**SELECTED TEXT:**
__________

GPU Layers | OpenFluke

Enabling GPU Acceleration

GPU acceleration is enabled per-network with two steps:

Go

network, _ := nn.BuildNetworkFromJSON(config)
network.GPU = true                    // Enable GPU mode
err := network.WeightsToGPU()         // Transfer weights to GPU memory
if err != nil {
    log.Fatal("GPU not available:", err)
}

// Forward automatically routes to GPU
output, duration := network.Forward(input)

// When done, release GPU resources
network.ReleaseGPUWeights()

All layer types below support both CPU and GPU execution with automatic parity checking.

Supported Layers Status

Layer	Forward	Backward	Notes
Dense	✅ Stable	✅ Stable	Best speedup (up to 20x).
Conv2D	✅ Stable	✅ Stable	Good for large batches/kernels.
Conv1D	✅ Stable	⚠️ Experimental	Accuracy under review.

__________

**DATA PROVIDED:**
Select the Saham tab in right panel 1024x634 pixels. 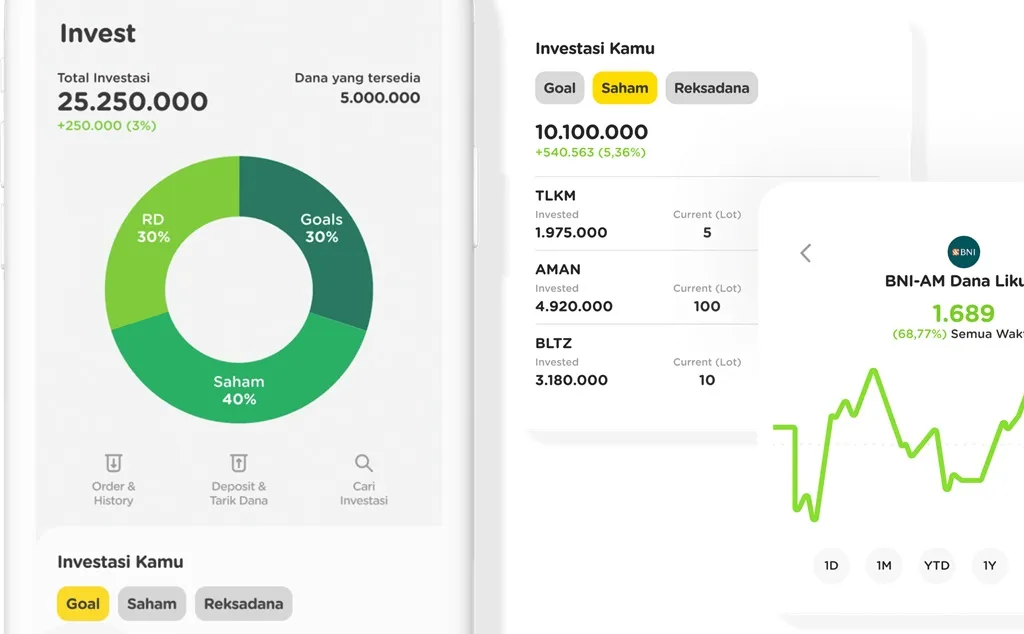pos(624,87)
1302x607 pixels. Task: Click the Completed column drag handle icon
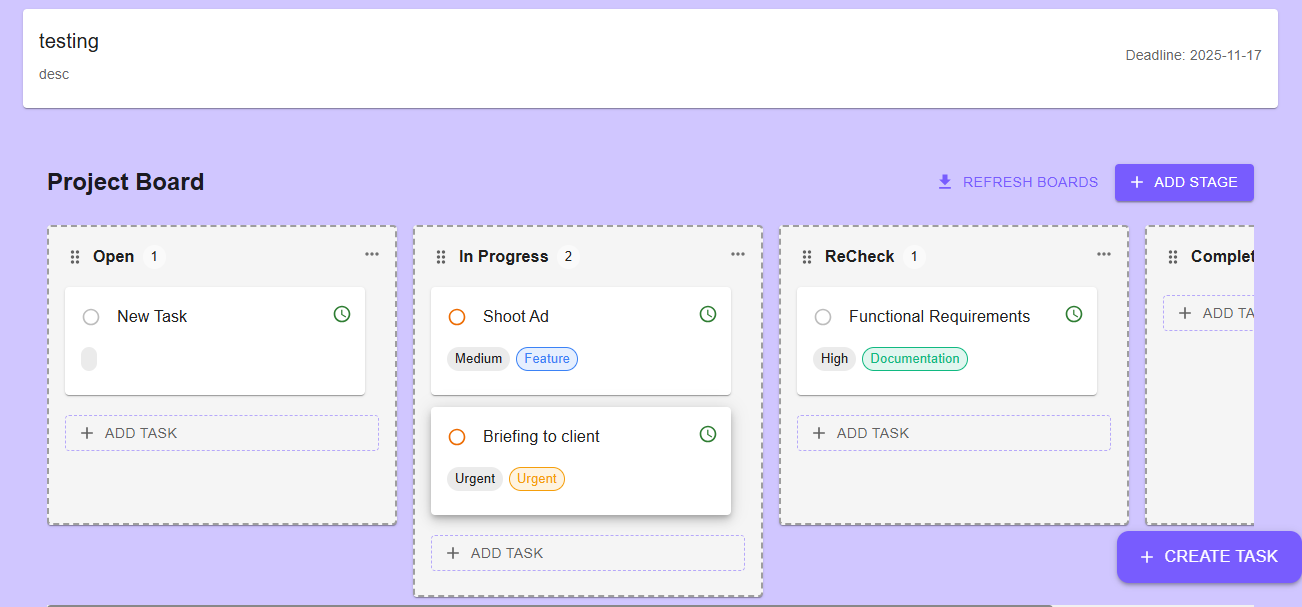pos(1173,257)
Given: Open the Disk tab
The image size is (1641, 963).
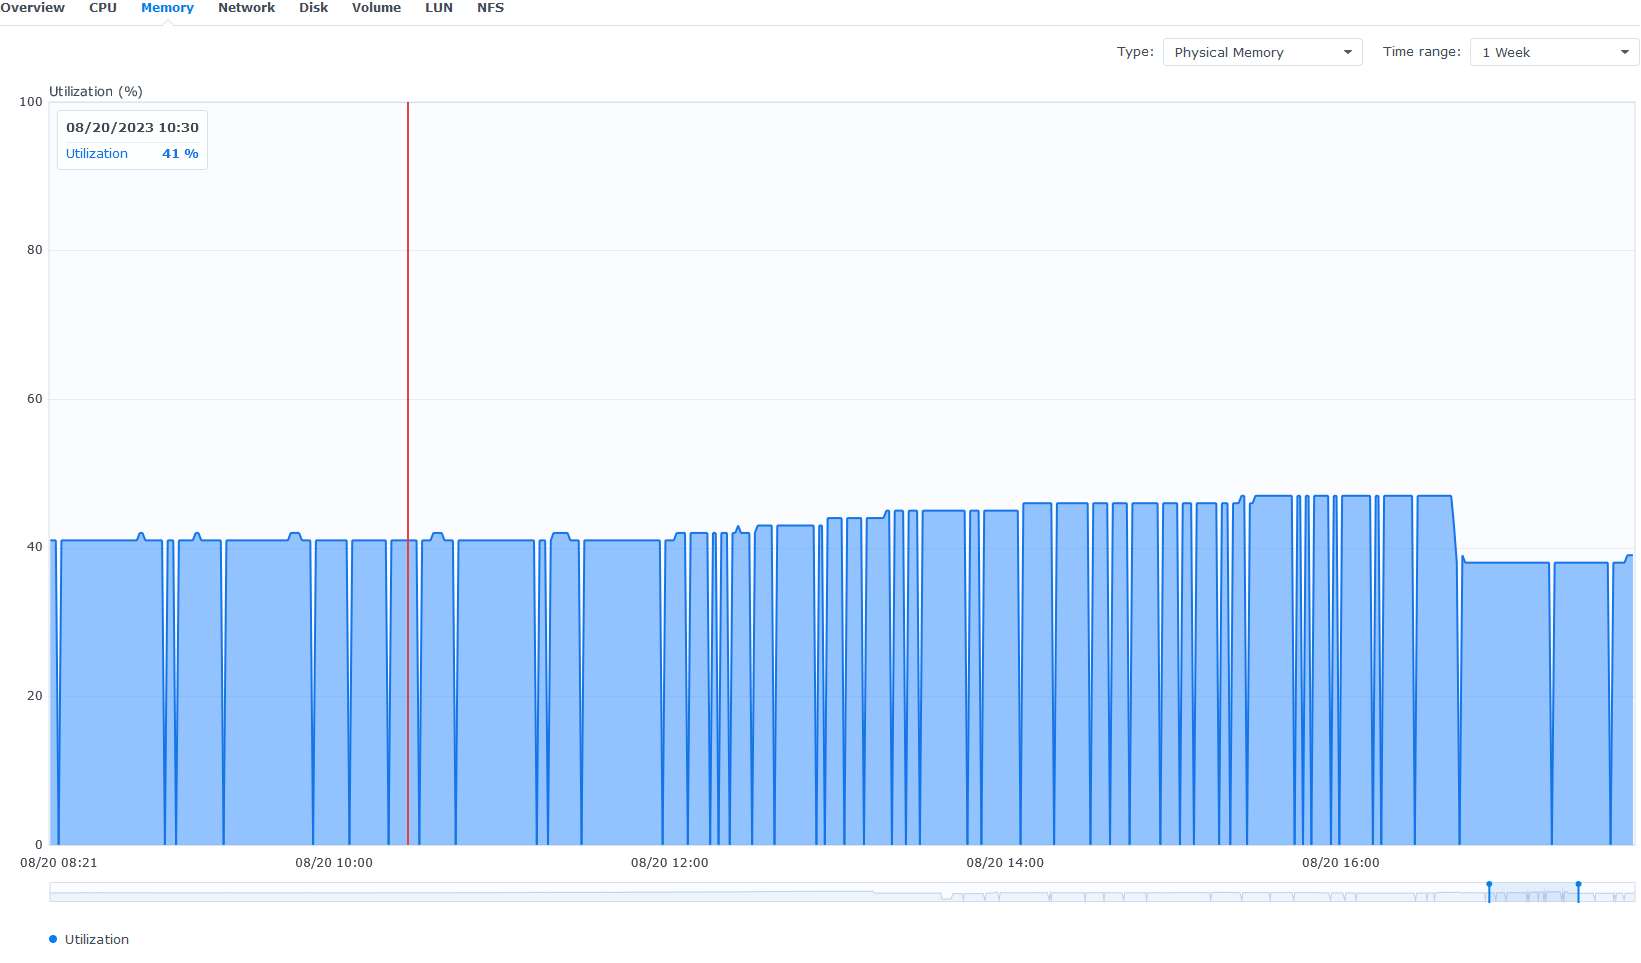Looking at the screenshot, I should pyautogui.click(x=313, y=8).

__________

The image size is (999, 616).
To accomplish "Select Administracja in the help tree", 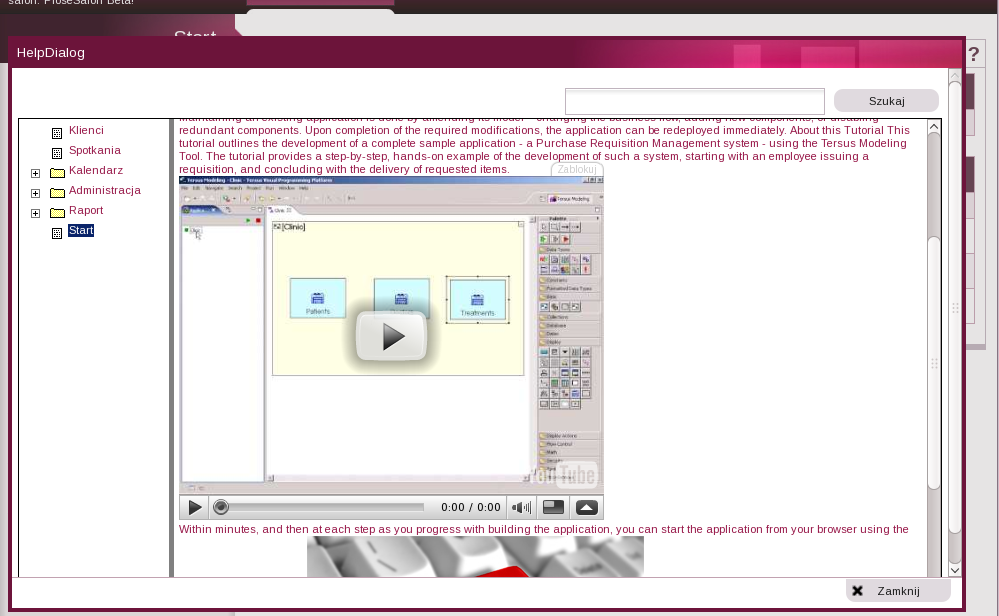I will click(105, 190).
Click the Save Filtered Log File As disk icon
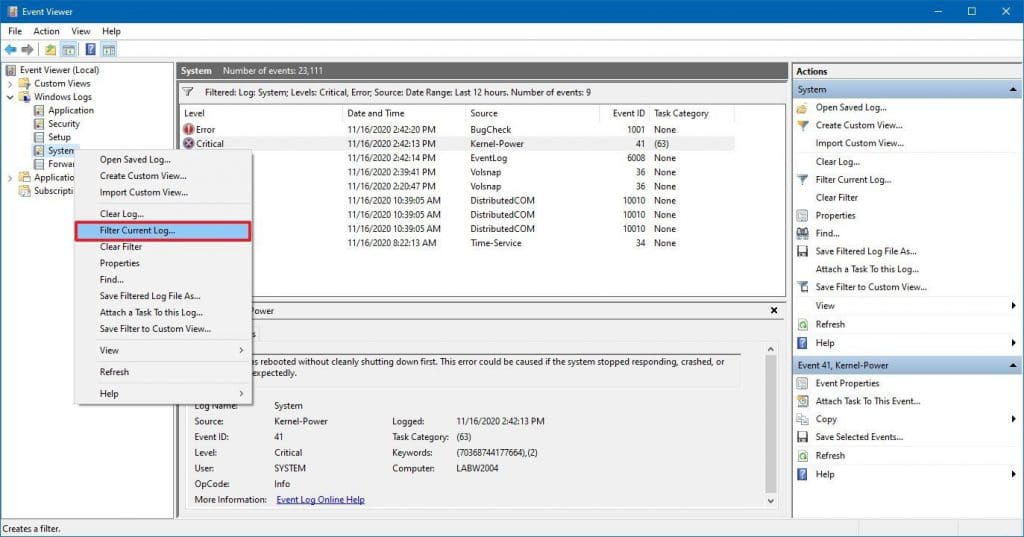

__________

**TASK REQUIREMENTS:**
• A. Answer the following questions using the GPU layers page.
(i) Which method call transfers the network's weights to GPU memory?
(ii) Which method call releases GPU resources when the work is done?
(iii) Which layer type is noted as giving the best speedup, and up to what factor?
• B. Reproduce the portion of the GPU layers page from "network, _ := nn.BuildNetworkFromJSON(config)" up to and including "network.ReleaseGPUWeights()", without any changes.

**RESULTS FOR THE EXERCISE:**
• A.
(i) network.WeightsToGPU()
(ii) network.ReleaseGPUWeights()
(iii) Dense, up to 20x

• B.
network, _ := nn.BuildNetworkFromJSON(config)
network.GPU = true                    // Enable GPU mode
err := network.WeightsToGPU()         // Transfer weights to GPU memory
if err != nil {
    log.Fatal("GPU not available:", err)
}

// Forward automatically routes to GPU
output, duration := network.Forward(input)

// When done, release GPU resources
network.ReleaseGPUWeights()